「先生には本当に感謝の気持ちしかありません」と語る武藤雅騎手
現在、同期トップの勝利数を誇る武藤騎手。しかし、目を見張るのはその数字だけではありません。既に200鞍を超える騎乗数、そして50厩舎という騎乗厩舎数も同期トップなんです。新人騎手として恵まれた環境が整っているのは、師匠である水野調教師の育成方針の賜物。元騎手でもある師匠から、武藤騎手はどんなことを学んでいるのでしょうか。
(取材・文/森カオル)
父の厩舎でも早く勝ちたいです
──ドウカンヤマで7勝目を挙げたレースには、武藤騎手の手綱で勝った自厩舎のカネトシユキミも出走していましたよね。これは、先生が他厩舎の騎乗を優先してくださったんですか?
武藤 そうですね。ドウカンヤマが4着だったときに、次も乗せていただけることになっていたんです。ユキミも同じレースを使うことはわかっていたんですけど、水野先生が「ドウカンヤマに乗りなさい」と、譲ってくださった感じです。

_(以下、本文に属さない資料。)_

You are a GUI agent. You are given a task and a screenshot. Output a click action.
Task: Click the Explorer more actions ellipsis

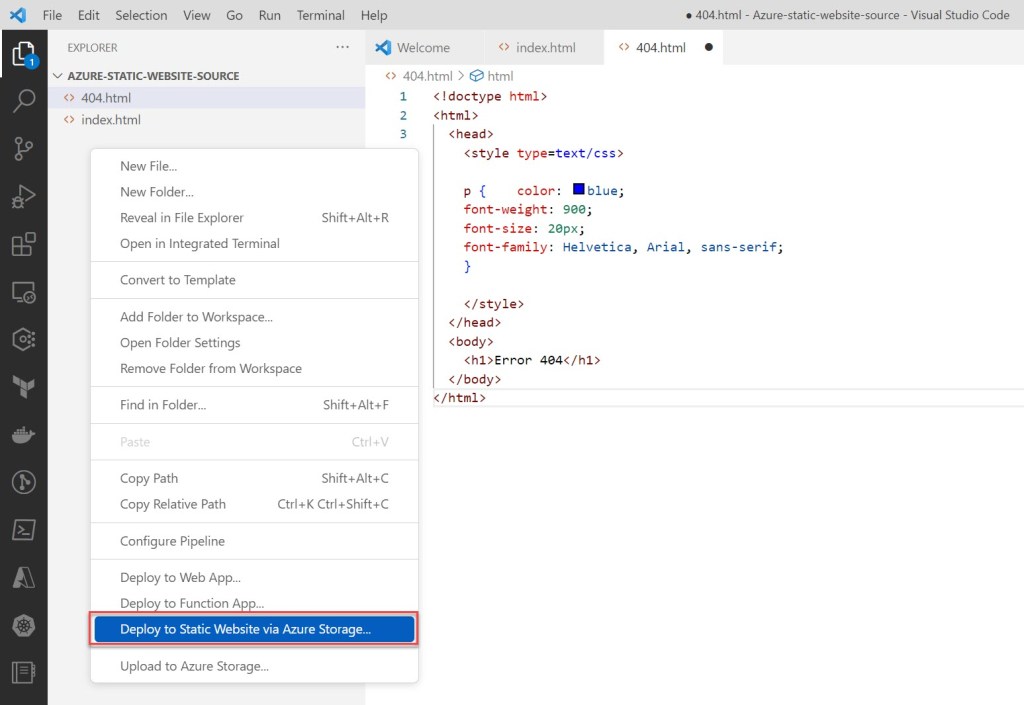343,47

──その結果、勝ったわけですから、先生に感謝ですね。
武藤 はい。本当にもう、いつも僕のことを考えてくださっていて。他厩舎の馬に乗っているときも、レース後は一緒にパトロールビデオを見て、いろいろアドバイスをしてくれるんです。元ジョッキーですから、同じ目線で解説してくださるので、毎レース毎レース、勉強になることばかりです。普段から厳しい先生ですが、厳しくしてくださるということは、それだけ僕のことを見てくださっているということだと思うので、先生には本当に感謝の気持ちしかありません。
──師匠の厳しさは愛情の裏返しですからね。ちなみに、お父さま(武藤善則師)からも、いろいろとアドバイスがあるのでは?
武藤 もちろん、武藤厩舎の馬に乗ったときは、指示やアドバイスなどがありますが、基本的には水野先生に一任している感じです。
──なるほど。「預けたからには、余計な口出しはしない」と決めていらっしゃるのかもしれませんね。
武藤 はい、そうだと思います。
──自厩舎と武藤厩舎以外にも、ものすごく多くの厩舎に騎乗されていますよね。ちょっと調べてみたんですが、これまで(7月23日終了時点)の騎乗厩舎数は50厩舎。同期ではトップの数字でした。
武藤 本当ですか? それはうれしいですね。実習中の調教のときから自厩舎は1頭で、あとの時間は他の厩舎を手伝わせてもらっていたんです。そうやっていくなかで、顔を覚えてもらえたことが一番大きいかもしれません。
──「自厩舎の調教は1頭でいい」というのは、水野先生が決められたことなんですか?
武藤 そうです。最初の1カ月だけは自厩舎でしっかり学んで、2カ月目からは「自分で厩舎を回って、手伝わせてくれる厩舎を探しなさい」と。そこからは野放しです(笑)。
──野放しというか(笑)、「かわいい子には旅をさせろ」というスタンスなんですね。じゃあ、面識がない先生のところにも飛び込みで行ったりしたんですか?
武藤 はい。「武藤雅です。調教を手伝わせてください!」という感じで行きました。最初はもちろん、技術もない実習生が本当に手伝わせてもらえるんだろうか…と不安でいっぱいでしたが、本当にみなさん快く受け入れてくださって。エージェントの方にはもちろんお世話になっていますが、そうやって自分で顔を売ってきたところもあります。
──そうなんですね、頼もしい! それにしても、いい先生ですね。最初から先を見据えて考えてくださっているというか。
武藤 本当にそうです。先生がいつも自分のことを考えてくださっていることはものすごく感じるので、少しでも期待に応えていきたいという気持ちが強いです。
──厩舎回りなど、デビュー以降も変わらずに続けてらっしゃるんですか?
武藤 そうですね。実習生の頃から固定で手伝わせてもらっている厩舎もいくつかあるのですが、それ以外の空いた時間は、手伝わせてもらえそうな厩舎を自分で探しています。
──そういった地道な努力が、いつか大きな実を結ぶかもしれませんね。あとは、そろそろお父さまの厩舎で勝ちたいという気持ちが強くなってきているのでは?
武藤 そうなんです。本当にたくさん乗せてもらっているので、早く結果を出さないと…。こうやって周りのみなさんにも言われますし、何より自分自身、父の厩舎で早く勝ちたいという気持ちがどんどん強くなってきましたね。